Kolkata, the capital of West Bengal, was formerly the capital of British India from 1772 – 1911. The city’s growth as an important commercial and industrial hub during the pre-independence period is rooted in its strategic location as a major port on India’s eastern coast. Kolkata is home to a diverse economic base, including heavy industries, food processing, textiles, etc. The city witnessed a decline in industrial activity between the 1950s and 1990s mainly due to geo-political tensions.
Planned satellite cities such as New Town and Salt Lake in the Kolkata Metropolitan Area (KMA), are emerging as prominent IT hubs.The international airport at Kolkata has connected it to global centres, attracting multinational and national tech giants such as Cognizant, Tata Consultancy Services (TCS) and Wipro, to the city. In addition to the current BRTS corridor, the metro rail has been proposed to improve the connectivity within the city.

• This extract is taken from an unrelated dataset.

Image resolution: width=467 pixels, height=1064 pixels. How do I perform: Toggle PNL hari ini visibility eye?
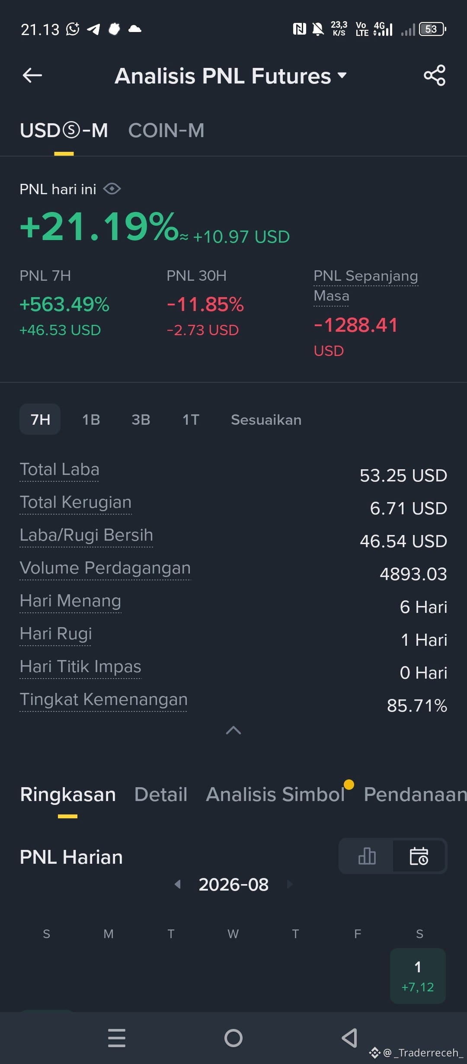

With the increasing number of economic opportunities and burgeoning population, housing demand has largely been steady over the past few years. Supply had however, dwindled in recent years as West Bengal is the only state to launch its own version of the Real Estate Regulation Act (RERA), i.e., the Housing Industry Regulation Act (HIRA) (2017). The resultant confusion and latency in implementation of the Act are among the factors that had affected new supply in Kolkata. However, with the implementation of RERA since 2021, the residential activity has received a new quick start in the city.

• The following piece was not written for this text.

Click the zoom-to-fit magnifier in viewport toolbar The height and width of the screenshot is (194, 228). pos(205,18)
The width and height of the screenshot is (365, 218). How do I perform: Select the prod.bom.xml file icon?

The latest property market trends in the city suggest the following:
- New supply doubled sequentially in the April-June quarter, reaching the pre-pandemic levels of 2019. The majority of the 2,014 new units were launched in the localities of New Town, Tollygunge, and Rajarhat in Q2 2022.
- While projects in the INR 25-45 lakh have dominated the residential landscape in Kolkata, historically, Q2 2022 has seen developers focusing on launching projects in a higher ticket size as more than the INR 1 crore price bracket took the maximum share of 27 per cent in overall new supply.

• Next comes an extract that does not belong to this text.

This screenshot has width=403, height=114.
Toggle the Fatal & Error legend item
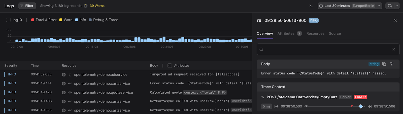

- Residential sales in Kolkata grew at a slower pace of 13 per cent QoQ as compared to the new supply in the second quarter of 2022, with the micro-markets such as Rajarhat, New Town, and Tollygunge leading the demand. The sluggish growth in sales can be attributed to a relatively high pace of price growth in the new supply and the inventory as compared to the previous quarters. Where the prices generally moved in the marginal range of 1-2 per cent in the city, they have grown at 5 per cent YoY in Q2 2022.
- Most of the demand in Q2 2022 was concentrated in the INR 25-45 lakh price bracket, which took a share of 38 per cent in the overall sales tally. Notably, units with more than the INR 1 crore ticket size took a healthy share of 18 per cent in the total demand pie, with the premium locality of Tollygunge in southern Kolkata seeing the majority of traction in this price bracket.
- As per our market insights, demand has shifted from a 2 BHK to a 3 BHK configuration in Kolkata on the back of work from home and hybrid working scenario during the pandemic. Corroborating with this, units with a 3 BHK configuration took a share of 44 per cent in overall sales in Q2 2022, as compared to a 39 per cent share in the year-ago period.
- Kolkata takes the lowest share of 3 per cent in the total unsold stock of 7.63 lakh units in the top-eight cities with an inventory overhang of 24 months in Q2 2022.